Texte du document
Entrevue

Entrevue avec Clara Prieur et Dominique Pétin

Génération danse aborde les enjeux de l’adolescence avec énergie et audace! Nous nous sommes entretenus avec Dominique Pétin et Clara Prieur, deux des neuf interprètes qui donnent vie à ce spectacle aussi puissant qu’inattendu, afin d’en savoir plus sur leur expérience de jeu.

Parlez-nous de cette pièce unique et étonnante de Clare Barron. Son histoire, ses spécificités, les thèmes qu’elle aborde.

Dominique Pétin: En travaillant ce texte, il m’apparaît que l’autrice nous invite, entre autres, à la désobéissance. Clare Barron propose une forme théâtrale non conventionnelle où les codes habituels de la dramaturgie sont brassés. Le public est sommé de rester dans une posture d’ouverture par la fougue des interprètes et celles-ci doivent se mouler à une écriture émotive en pointillé. Il n’y aura pas de cartes de navigation, pas de GPS, simplement l’urgence de vivre et d’être. Un peu comme l’adolescence, quoi.

Exercice proposé 1
Citez le passage de l'entrevue sur Génération danse compris entre « Génération danse aborde » et « thèmes qu’elle aborde. », bornes incluses.
Exercice proposé 2
Répondez aux questions suivantes d'après l'entrevue sur Génération danse.
(a) Combien d'interprètes donnent vie au spectacle ?
(b) Qui est l'autrice de la pièce ?
(c) Selon Dominique Pétin, à quoi l'autrice invite-t-elle, entre autres ?
Exercice proposé 3
Résumez l'entrevue sur Génération danse en deux phrases.

Données fournies
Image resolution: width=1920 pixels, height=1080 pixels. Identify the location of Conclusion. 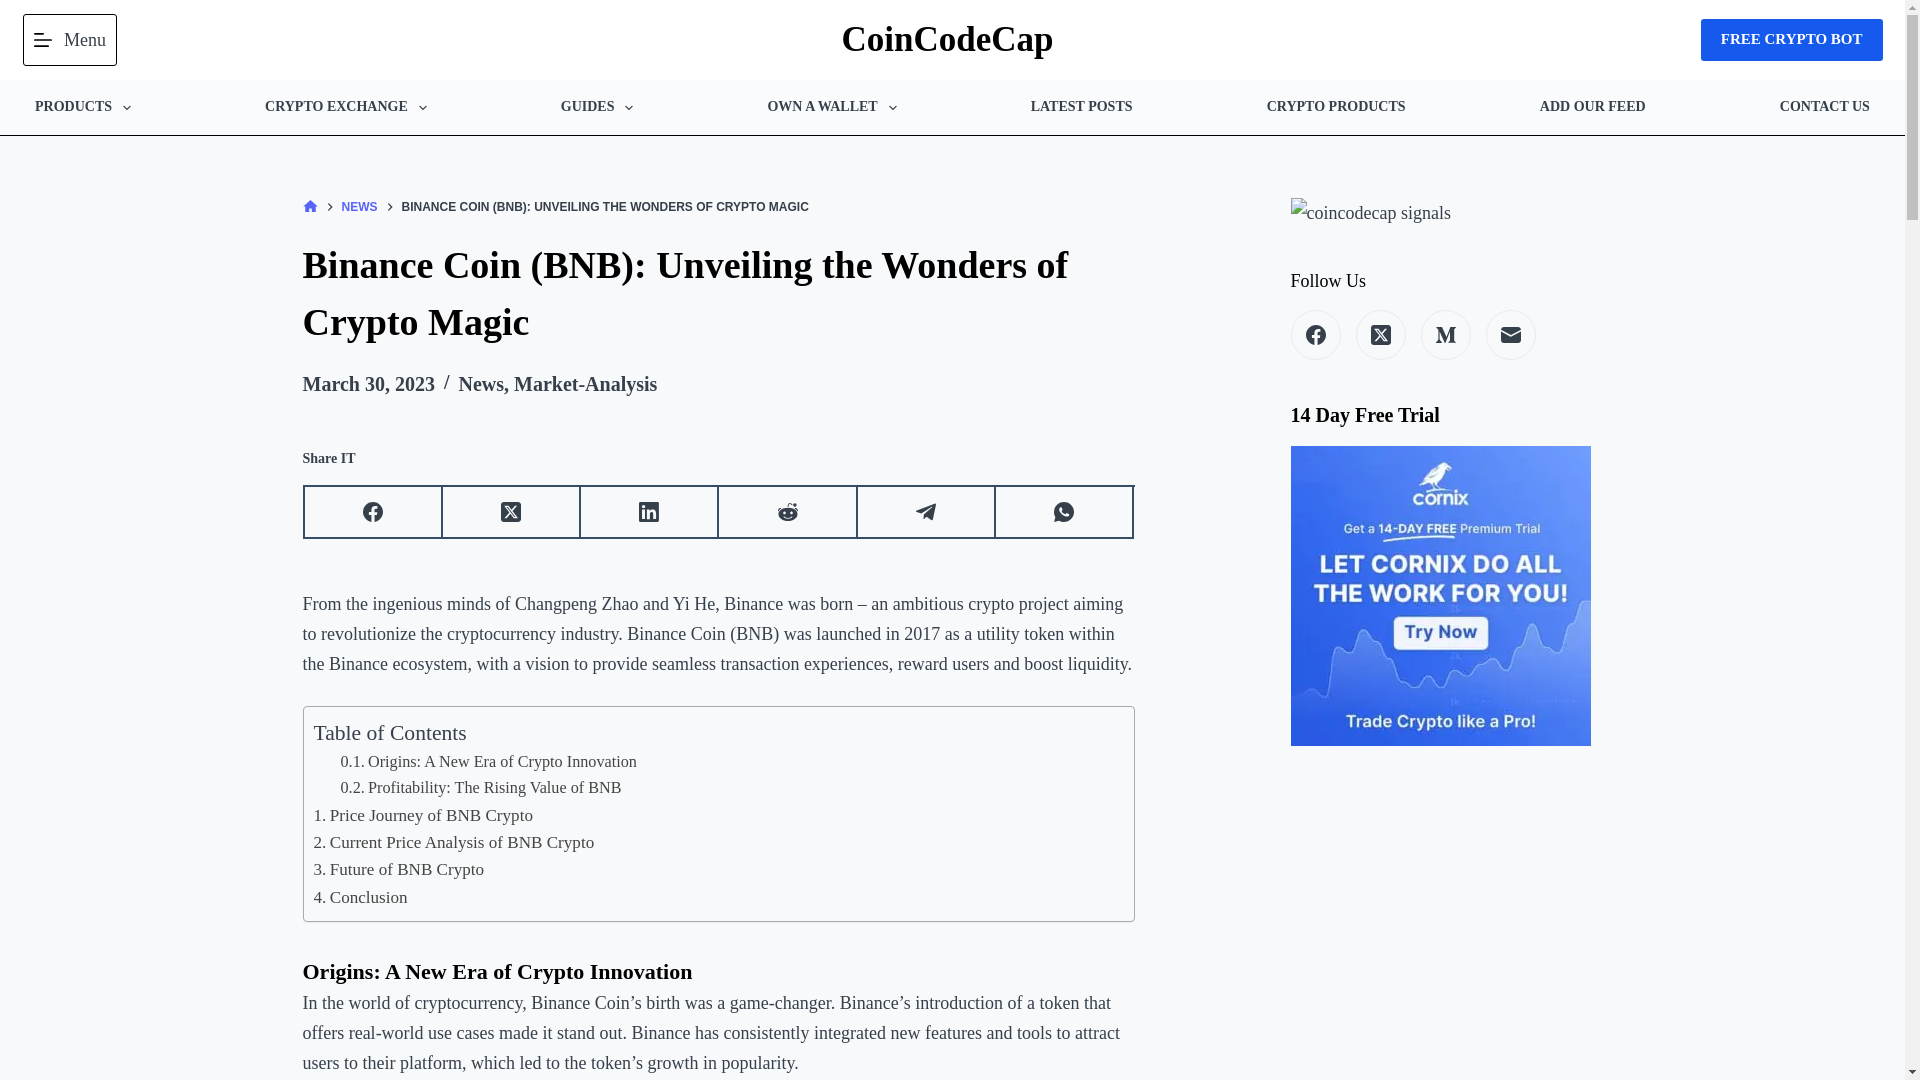
(360, 898).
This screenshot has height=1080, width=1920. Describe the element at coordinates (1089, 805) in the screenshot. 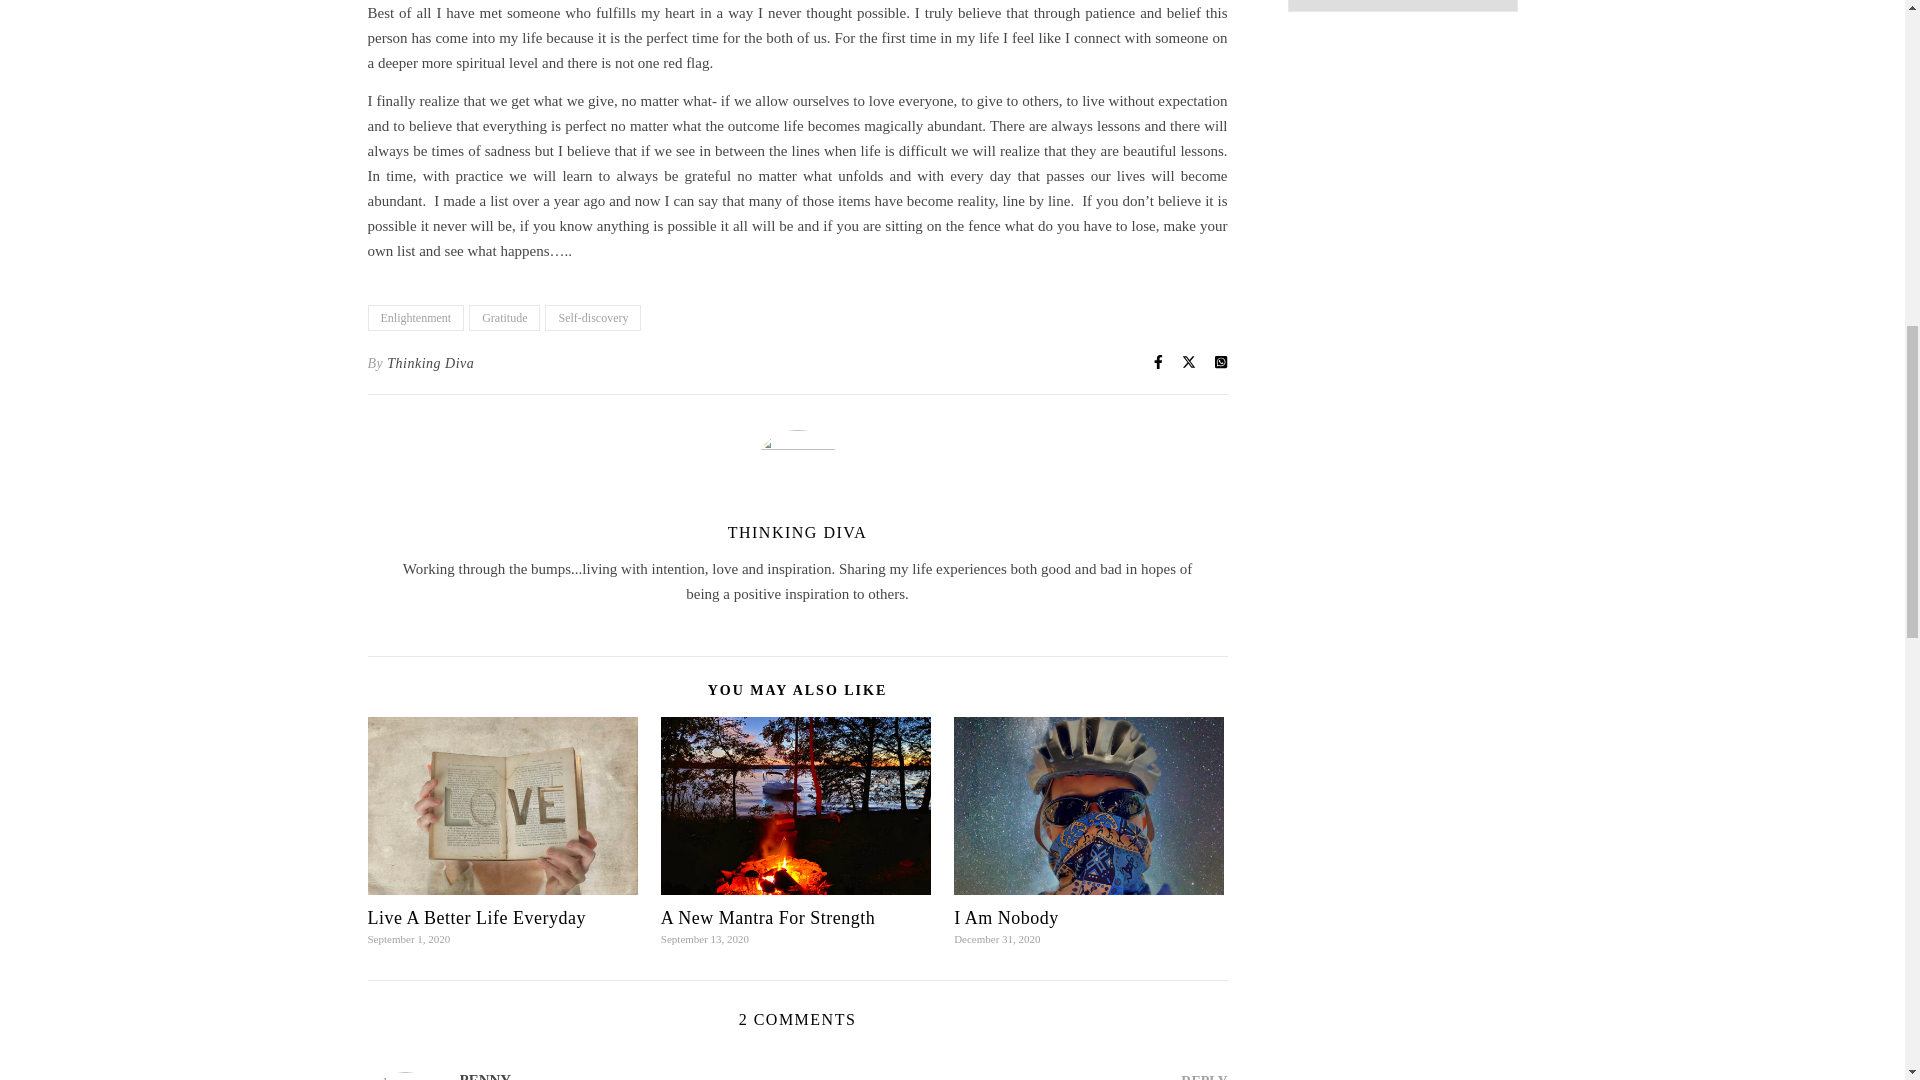

I see `I Am Nobody 3` at that location.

Réponse correcte 1
Génération danse aborde les enjeux de l’adolescence avec énergie et audace! Nous nous sommes entretenus avec Dominique Pétin et Clara Prieur, deux des neuf interprètes qui donnent vie à ce spectacle aussi puissant qu’inattendu, afin d’en savoir plus sur leur expérience de jeu.

Parlez-nous de cette pièce unique et étonnante de Clare Barron. Son histoire, ses spécificités, les thèmes qu’elle aborde.

Réponse correcte 2
(a) Neuf interprètes.
(b) Clare Barron.
(c) À la désobéissance.

Réponse correcte 3
Dominique Pétin et Clara Prieur, deux des neuf interprètes de Génération danse, un spectacle qui aborde les enjeux de l'adolescence, ont été interrogés sur leur expérience de jeu. Dominique Pétin décrit la pièce de Clare Barron comme une forme théâtrale non conventionnelle qui brasse les codes de la dramaturgie, invite notamment à la désobéissance et ne laisse que l'urgence de vivre et d'être, un peu comme l'adolescence.